─── DATA SUPPLIED ───

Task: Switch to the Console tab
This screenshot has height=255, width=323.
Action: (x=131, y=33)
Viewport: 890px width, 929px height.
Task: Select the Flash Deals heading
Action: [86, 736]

───

THE PROBLEM: The entire listing has to be written out again exactly.

RESPONSE:
Task: Switch to the Console tab
This screenshot has height=255, width=323.
Action: (x=131, y=33)
Viewport: 890px width, 929px height.
Task: Select the Flash Deals heading
Action: [86, 736]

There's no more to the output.